Redox reactivity of LMCT and MLCT excited states of Earth-abundant metal complexes

Precious metal complexes, which act as excellent photoredox catalysts, have now being replaced by earth-abundant metal complexes. This review focused on redox reactivity of ligand-to-metal charge transfer (LMCT) and metal-to-ligand charge transfer (MLCT) excited states of earth-abundant metal complexes. Iron complexes with strongly sigma-donating NHC-ligands (NHC = N-heterocyclic carbene) has emerged, featuring long lived LMCT excited states due to a significantly increased barrier for deactivation via metal centered states. A Fe(III)-NHC complex acts as an effective photoredox catalyst for various photocatalytic redox reactions. Although manganese(IV)-oxo complexes have no long-lived excited states (tau < < 1 ns). Once acids such as Sc(OTf)(3) and HOTf are bound to the oxo moiety of Mn(IV)-oxo complexes, the photoexcitation of acid-bound Mn(IV)-oxo complexes resulted in formation of the excited states with microseconds lifetimes, which are capable of oxidation of substrates including benzene to phenol. Photoexcited states of Mn(III), Mn(II) and Mn(I) complexes act as photoreductants to reduce substrates including O-2. On the other hand, photoexcited states of Co(IV) and Co(III) complexes act as photooxidants, whereas those of Co(II) and Co(I) complexes act as photoreductants.

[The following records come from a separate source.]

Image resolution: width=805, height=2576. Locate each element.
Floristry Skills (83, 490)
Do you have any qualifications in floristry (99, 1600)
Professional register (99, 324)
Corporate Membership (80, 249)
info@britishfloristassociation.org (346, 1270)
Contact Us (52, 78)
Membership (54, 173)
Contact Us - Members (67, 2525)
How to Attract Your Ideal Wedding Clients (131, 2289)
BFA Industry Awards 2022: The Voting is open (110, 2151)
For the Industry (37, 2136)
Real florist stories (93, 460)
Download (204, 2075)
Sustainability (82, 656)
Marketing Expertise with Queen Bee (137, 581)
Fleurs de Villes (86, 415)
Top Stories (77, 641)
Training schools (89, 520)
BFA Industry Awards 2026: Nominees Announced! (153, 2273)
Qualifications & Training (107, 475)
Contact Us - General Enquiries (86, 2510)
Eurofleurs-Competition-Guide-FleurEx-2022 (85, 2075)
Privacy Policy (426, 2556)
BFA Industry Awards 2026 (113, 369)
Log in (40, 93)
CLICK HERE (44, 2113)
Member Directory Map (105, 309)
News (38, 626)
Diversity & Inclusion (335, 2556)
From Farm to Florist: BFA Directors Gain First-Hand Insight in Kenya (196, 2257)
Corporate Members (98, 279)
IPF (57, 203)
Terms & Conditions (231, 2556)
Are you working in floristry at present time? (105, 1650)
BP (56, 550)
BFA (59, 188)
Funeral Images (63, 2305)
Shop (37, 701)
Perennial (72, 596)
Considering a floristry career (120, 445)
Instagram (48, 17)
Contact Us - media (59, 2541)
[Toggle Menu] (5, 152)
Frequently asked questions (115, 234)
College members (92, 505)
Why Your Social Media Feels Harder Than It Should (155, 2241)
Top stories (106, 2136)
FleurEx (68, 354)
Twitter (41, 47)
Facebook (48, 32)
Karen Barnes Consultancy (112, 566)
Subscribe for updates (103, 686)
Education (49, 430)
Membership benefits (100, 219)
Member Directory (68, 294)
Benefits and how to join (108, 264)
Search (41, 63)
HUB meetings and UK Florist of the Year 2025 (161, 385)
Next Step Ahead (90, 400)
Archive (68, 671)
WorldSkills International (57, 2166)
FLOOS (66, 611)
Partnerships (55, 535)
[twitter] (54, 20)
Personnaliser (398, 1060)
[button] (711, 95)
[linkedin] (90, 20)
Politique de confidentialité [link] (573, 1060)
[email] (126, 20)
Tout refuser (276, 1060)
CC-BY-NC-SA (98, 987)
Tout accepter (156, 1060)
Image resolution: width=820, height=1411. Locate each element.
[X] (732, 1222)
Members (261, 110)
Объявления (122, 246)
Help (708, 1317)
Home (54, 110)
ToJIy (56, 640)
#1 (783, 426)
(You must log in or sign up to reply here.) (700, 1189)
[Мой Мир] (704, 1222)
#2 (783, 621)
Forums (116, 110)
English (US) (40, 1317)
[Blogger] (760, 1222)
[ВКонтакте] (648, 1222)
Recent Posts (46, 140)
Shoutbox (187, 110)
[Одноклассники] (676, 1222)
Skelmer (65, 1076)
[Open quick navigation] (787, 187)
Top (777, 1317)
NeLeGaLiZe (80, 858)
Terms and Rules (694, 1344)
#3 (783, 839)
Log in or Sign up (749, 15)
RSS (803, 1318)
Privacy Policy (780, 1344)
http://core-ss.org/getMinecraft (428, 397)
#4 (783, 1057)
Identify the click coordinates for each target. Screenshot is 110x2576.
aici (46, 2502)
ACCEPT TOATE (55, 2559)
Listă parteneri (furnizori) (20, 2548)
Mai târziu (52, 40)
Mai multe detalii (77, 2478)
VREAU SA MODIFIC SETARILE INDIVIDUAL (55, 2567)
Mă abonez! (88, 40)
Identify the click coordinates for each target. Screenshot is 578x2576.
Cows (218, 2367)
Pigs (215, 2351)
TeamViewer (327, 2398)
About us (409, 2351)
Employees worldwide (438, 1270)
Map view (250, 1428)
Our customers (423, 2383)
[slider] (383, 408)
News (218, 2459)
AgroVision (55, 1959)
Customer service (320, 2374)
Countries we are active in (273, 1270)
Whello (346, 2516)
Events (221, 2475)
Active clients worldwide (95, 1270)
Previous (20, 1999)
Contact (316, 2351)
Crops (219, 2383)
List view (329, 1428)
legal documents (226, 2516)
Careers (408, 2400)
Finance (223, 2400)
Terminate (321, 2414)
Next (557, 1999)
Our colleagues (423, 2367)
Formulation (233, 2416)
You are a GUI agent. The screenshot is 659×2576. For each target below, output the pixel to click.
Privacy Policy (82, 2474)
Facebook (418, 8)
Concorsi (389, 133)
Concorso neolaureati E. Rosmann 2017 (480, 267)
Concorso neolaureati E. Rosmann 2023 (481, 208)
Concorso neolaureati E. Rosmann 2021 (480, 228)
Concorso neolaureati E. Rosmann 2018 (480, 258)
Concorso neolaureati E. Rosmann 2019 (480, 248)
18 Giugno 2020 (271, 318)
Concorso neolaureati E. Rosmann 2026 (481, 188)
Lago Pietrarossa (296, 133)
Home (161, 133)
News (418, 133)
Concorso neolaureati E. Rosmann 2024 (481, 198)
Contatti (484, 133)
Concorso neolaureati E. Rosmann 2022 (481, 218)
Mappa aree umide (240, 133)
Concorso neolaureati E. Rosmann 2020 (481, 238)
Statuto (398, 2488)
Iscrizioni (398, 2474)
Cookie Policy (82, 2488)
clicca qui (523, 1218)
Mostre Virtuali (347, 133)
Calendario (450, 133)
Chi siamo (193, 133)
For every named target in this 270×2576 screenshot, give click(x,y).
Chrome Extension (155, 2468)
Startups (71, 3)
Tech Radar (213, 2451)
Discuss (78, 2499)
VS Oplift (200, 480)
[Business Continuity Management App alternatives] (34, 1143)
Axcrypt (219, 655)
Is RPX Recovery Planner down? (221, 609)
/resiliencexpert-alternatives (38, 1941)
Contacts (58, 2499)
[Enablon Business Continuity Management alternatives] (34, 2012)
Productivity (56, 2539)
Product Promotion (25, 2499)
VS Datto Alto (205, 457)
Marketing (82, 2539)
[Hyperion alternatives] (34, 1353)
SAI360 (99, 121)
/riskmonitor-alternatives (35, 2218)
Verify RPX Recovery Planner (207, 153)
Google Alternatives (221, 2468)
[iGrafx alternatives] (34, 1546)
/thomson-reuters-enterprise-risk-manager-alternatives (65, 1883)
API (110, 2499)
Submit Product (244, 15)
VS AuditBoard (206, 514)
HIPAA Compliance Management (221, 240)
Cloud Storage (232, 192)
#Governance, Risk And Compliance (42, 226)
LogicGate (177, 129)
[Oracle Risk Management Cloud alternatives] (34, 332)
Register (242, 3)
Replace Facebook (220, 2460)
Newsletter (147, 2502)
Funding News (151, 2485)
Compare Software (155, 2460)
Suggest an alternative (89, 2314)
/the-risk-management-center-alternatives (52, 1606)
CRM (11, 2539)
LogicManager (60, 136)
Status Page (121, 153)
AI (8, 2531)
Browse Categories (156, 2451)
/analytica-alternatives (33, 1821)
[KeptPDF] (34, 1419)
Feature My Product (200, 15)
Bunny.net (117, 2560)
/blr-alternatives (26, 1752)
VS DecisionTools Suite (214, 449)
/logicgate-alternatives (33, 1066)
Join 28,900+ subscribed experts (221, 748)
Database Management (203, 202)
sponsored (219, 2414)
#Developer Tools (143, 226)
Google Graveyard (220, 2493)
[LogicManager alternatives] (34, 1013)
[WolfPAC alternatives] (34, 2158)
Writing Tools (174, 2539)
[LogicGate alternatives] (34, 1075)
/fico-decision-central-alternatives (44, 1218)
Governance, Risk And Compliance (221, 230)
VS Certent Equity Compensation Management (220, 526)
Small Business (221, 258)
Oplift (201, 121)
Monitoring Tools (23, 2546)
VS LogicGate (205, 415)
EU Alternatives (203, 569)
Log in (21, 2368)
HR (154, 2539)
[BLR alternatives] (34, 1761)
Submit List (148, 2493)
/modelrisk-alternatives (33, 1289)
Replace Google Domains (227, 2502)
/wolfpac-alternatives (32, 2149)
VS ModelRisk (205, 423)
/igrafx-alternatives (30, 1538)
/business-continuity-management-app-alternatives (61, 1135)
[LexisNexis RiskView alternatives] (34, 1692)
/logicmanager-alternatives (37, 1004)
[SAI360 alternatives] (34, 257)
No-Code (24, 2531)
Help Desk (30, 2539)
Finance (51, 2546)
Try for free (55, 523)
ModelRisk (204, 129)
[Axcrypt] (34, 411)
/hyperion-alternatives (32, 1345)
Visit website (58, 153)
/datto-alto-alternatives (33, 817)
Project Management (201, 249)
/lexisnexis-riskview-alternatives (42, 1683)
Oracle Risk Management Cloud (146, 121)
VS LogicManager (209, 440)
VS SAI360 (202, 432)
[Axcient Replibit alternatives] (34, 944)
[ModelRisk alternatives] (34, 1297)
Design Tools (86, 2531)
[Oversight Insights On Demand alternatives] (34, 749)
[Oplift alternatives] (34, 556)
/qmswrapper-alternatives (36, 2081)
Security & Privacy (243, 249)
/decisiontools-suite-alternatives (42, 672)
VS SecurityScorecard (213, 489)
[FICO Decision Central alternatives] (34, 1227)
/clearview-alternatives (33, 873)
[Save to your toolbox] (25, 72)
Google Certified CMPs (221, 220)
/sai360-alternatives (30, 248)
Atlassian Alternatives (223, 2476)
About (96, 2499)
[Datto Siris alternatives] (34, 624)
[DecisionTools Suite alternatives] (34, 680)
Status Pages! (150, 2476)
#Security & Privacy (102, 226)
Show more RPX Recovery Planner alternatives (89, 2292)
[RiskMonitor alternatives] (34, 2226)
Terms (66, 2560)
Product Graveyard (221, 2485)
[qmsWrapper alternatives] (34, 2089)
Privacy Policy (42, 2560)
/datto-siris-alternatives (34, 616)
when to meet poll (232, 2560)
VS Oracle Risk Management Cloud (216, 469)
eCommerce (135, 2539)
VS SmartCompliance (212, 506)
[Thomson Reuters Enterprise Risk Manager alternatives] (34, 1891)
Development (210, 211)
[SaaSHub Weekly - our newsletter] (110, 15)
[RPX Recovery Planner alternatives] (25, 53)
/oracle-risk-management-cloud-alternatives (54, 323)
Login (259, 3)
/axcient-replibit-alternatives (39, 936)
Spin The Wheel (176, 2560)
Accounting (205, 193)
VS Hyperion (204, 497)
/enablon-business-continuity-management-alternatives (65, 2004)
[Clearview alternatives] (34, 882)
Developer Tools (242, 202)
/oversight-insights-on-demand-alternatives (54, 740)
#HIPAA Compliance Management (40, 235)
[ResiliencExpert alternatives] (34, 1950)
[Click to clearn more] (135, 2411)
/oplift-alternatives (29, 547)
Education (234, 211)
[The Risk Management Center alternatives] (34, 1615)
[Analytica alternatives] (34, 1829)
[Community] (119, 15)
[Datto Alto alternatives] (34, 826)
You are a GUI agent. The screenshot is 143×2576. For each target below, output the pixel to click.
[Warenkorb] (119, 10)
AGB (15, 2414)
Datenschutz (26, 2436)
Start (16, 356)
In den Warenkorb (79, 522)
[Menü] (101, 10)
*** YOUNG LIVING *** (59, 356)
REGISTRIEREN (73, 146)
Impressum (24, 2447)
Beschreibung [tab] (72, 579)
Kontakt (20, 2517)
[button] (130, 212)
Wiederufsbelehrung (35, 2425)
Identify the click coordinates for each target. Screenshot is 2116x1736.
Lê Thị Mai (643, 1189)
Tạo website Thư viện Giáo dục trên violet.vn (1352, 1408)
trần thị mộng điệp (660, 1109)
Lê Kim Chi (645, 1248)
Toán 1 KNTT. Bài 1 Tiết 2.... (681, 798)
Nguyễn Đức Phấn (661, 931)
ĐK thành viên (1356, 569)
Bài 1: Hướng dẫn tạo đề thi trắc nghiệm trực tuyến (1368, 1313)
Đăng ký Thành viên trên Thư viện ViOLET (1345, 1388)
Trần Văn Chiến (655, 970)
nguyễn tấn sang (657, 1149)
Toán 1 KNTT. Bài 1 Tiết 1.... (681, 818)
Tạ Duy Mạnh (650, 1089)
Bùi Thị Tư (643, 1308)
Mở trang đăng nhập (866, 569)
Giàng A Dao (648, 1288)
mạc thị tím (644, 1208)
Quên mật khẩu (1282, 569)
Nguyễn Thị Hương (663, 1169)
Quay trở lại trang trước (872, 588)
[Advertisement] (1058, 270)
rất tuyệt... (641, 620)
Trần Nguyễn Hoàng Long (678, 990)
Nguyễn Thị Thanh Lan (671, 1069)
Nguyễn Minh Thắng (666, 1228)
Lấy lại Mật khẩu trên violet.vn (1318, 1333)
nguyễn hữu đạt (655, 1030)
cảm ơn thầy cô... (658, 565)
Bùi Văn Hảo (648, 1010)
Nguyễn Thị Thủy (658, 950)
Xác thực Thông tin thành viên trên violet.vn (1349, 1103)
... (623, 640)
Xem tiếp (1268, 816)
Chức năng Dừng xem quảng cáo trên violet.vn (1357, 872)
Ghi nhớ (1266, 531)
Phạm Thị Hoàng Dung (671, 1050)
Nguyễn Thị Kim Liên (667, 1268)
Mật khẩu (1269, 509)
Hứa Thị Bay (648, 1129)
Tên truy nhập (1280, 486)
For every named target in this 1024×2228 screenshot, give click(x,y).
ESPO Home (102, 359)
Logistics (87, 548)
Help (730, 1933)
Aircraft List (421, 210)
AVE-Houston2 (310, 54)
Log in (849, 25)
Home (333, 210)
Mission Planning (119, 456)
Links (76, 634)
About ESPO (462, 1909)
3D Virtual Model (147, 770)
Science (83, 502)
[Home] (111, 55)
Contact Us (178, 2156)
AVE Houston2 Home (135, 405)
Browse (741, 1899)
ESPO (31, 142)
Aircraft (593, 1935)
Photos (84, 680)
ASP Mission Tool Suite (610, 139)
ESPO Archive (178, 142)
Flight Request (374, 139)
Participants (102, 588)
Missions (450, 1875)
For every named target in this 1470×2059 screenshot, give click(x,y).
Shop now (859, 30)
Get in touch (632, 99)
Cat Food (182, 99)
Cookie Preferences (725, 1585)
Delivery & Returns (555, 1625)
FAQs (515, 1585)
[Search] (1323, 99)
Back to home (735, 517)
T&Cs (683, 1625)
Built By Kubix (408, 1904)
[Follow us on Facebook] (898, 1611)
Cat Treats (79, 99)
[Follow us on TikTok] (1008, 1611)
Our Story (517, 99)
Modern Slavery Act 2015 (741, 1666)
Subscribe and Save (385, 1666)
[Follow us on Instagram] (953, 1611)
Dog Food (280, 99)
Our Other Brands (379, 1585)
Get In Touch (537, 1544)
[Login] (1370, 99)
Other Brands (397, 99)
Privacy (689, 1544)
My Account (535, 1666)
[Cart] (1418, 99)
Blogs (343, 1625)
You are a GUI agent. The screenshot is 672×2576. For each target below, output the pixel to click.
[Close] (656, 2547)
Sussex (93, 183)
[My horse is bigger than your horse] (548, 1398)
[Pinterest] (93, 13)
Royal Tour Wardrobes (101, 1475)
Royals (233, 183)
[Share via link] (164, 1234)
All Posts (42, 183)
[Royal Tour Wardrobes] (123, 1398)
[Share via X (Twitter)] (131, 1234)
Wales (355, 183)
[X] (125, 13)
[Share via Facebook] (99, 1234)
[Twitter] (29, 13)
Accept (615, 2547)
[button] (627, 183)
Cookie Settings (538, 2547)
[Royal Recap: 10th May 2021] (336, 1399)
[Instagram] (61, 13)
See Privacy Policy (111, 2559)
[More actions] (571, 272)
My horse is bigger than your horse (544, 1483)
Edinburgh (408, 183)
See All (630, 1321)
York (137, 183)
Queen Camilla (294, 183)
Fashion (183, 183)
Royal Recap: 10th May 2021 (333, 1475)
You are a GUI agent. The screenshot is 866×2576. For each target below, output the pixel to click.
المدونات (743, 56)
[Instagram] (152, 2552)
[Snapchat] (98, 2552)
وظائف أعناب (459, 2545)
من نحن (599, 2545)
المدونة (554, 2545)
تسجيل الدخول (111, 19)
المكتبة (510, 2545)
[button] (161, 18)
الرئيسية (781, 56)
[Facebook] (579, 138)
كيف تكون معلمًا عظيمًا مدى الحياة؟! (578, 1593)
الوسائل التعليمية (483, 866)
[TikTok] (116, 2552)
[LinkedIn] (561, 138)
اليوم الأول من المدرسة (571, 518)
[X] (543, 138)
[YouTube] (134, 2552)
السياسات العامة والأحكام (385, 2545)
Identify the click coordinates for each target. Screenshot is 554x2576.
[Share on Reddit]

With regard to the excited state lifetime, [Cr(tpe)(2)](3+) (tpe = 1,1,1-tris(pyrid-2-yl)ethane) exhibited the longest luminescence lifetime (tau = 4500 mu s), acting as an effective photoredox catalyst for photocatalytic redox reactions. The LMCT state of a Cr(0) complex acts as a super photoreductant. Thus, LMCT and MLCT excited states of earth-abundant metal complexes are utilized as strong photooxidants and photoreductants, respectively.